In April, Kennedy vowed to find the cause of growing rates of autism, calling it an “epidemic” that “dwarfs the COVID epidemic.”
During a Cabinet meeting, President Trump inquired about the progress, expressing urgency by stating, “The autism is such a tremendous horror show. What’s happening in our country and some other countries, but mostly our country. How are you doing?”
Kennedy assured, “We are doing very well. By September, we will make related announcements, as promised, regarding interventions that are almost certainly contributing to autism. We intend to address these matters by then.”

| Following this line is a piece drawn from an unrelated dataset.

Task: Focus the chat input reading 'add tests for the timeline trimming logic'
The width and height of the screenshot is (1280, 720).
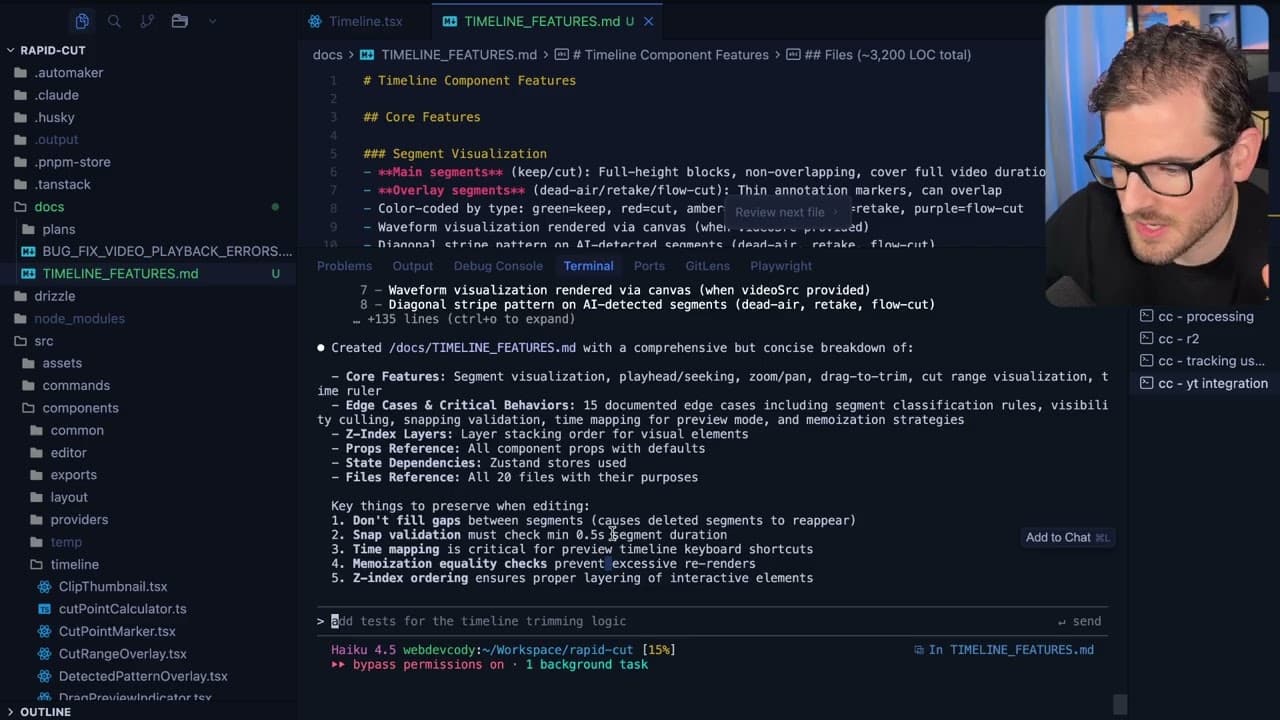Action: (480, 621)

Kennedy, who has held longstanding beliefs that environmental factors or vaccines may be contributing to the increasing autism rates, has argued that research supporting this view has been suppressed by federal authorities. In April, he emphasized that autism prevention is crucial due to the heavy burdens it places on families and society.
“These are kids who will never pay taxes, they’ll never hold a job, they’ll never play baseball, they’ll never write a poem, they’ll never go out on a date. Many of them will never use a toilet unassisted,” Kennedy said. “Autism destroys families.”
In the meeting, Kennedy highlighted recurring points about environmental factors linked to autism, stressing the significant increase in diagnosis rates since the 1970s.
“So, there has to be something artificially causing this, meaning a drug or something. And I know you’re looking very strongly at different things, and I hope you can come out with that as soon as possible,” Trump said.
According to the Centers for Disease Control and Prevention, 1 in 31 children and 1 in 45 adults in the U.S. have autism, significantly higher than the 1 in 150 rate just a few decades ago. But according to experts, this is more likely due to autism detection improving since the diagnosis was first developed and the criteria broadening over the years. The first time someone was diagnosed with autism was in 1943.
“Rates of autism without intellectual disability, that is increasing faster than diagnoses of autism with intellectual disability, which shows that if that group that would have been missed in the past that is making up the larger portion of the increase in diagnoses,” Zoe Gross, director of advocacy at the Autistic Self Advocacy Network, told The Hill in June.